I need to do joins and anti-joins on the attribute 'sid' on large lists of dictionaries of the form:
systolic_sex = [
{'attribute': u'bp', 'value_d': 133.0, 'value_s': u'133', 'sid': 6},
{'attribute': u'bp', 'value_d': 127.0, 'value_s': u'127', 'sid': 17},
{'attribute': u'bp', 'value_d': 121.0, 'value_s': u'121', 'sid': 18},
{'attribute': u'bp', 'value_d': 127.0, 'value_s': u'127', 'sid': 27},
{'attribute': u'bp', 'value_d': 120.0, 'value_s': u'120', 'sid': 42},
{'attribute': u'SEX', 'value_d': 0.0, 'value_s': u'M', 'sid': 6},
{'attribute': u'SEX', 'value_d': 0.0, 'value_s': u'M', 'sid': 17},
{'attribute': u'SEX', 'value_d': 0.0, 'value_s': u'M', 'sid': 18},
{'attribute': u'SEX', 'value_d': 0.0, 'value_s': u'M', 'sid': 27},
{'attribute': u'SEX', 'value_d': 0.0, 'value_s': u'M', 'sid': 42}
]
sex = [
{'attribute': u'SEX', 'value_d': 0.0, 'value_s': u'M', 'sid': 6},
{'attribute': u'SEX', 'value_d': 0.0, 'value_s': u'M', 'sid': 17},
{'attribute': u'SEX', 'value_d': 0.0, 'value_s': u'M', 'sid': 42}
]
where the join would produce matches by 'sid' between the two sets of the form
join = [
{'attribute': u'bp', 'value_d': 133.0, 'value_s': u'133', 'sid': 6},
{'attribute': u'SEX', 'value_d': 0.0, 'value_s': u'M', 'sid': 6},
{'attribute': u'bp', 'value_d': 127.0, 'value_s': u'127', 'sid': 17},
{'attribute': u'SEX', 'value_d': 0.0, 'value_s': u'M', 'sid': 17},
{'attribute': u'bp', 'value_d': 120.0, 'value_s': u'120', 'sid': 42},
{'attribute': u'SEX', 'value_d': 0.0, 'value_s': u'M', 'sid': 42}
]
and the anti-join would give everything in the set systolic_sex NOT in sex (as matched on the attribute 'sid'):
anti_join = [
{'attribute': u'bp', 'value_d': 121.0, 'value_s': u'121', 'sid': 18},
{'attribute': u'SEX', 'value_d': 0.0, 'value_s': u'M', 'sid': 18},
{'attribute': u'SEX', 'value_d': 0.0, 'value_s': u'M', 'sid': 27}
]
To do this, I used the isin
function of Pandas as follows for the join:
right = pd.DataFrame(sex)
left = pd.DataFrame(systolic_sex)
# get matches
matches_right = right[right.sid.isin(left.sid)]

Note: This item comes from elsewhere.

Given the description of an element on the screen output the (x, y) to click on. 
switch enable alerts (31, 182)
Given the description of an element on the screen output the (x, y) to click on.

matches_left = left[left.sid.isin(right.sid)]
# combine matched sets into single set
frames = [matches_right, matches_left]
# convert back to list of dictionaries
test = pd.concat(frames).drop_duplicates().to_dict(orient='records')
and for the anti-join:
right = pd.DataFrame(sex)
left = pd.DataFrame(systolic_sex)
# find complement where items in left not in right
frames = left[~left.sid.isin(right.sid)]
# convert back to list of dictionaries
test = frames.to_dict(orient='records')
This work fine and dandy, but my record sets are huge, and this takes a while to chug through.
I was digging around for ways of optimizing this, and tried using cython and numba, but, when the execution times using numba, cython, and the code without either were roughly the same, I did some digging and found the isnum
uses cython anyway, so that was a dead end.
I played around with merge
and join
from the Pandas library, but the output is not in a format I wanted in terms of column names and thus working with this would be way too futzy.
My next attempt would be to try Numpy indexing, along the lines of this thread: efficiently-select-rows-that-match-one-of-several-values-in-pandas-dataframe, but I am not exactly sure how to implement my particular use case (any pointers would be most welcome).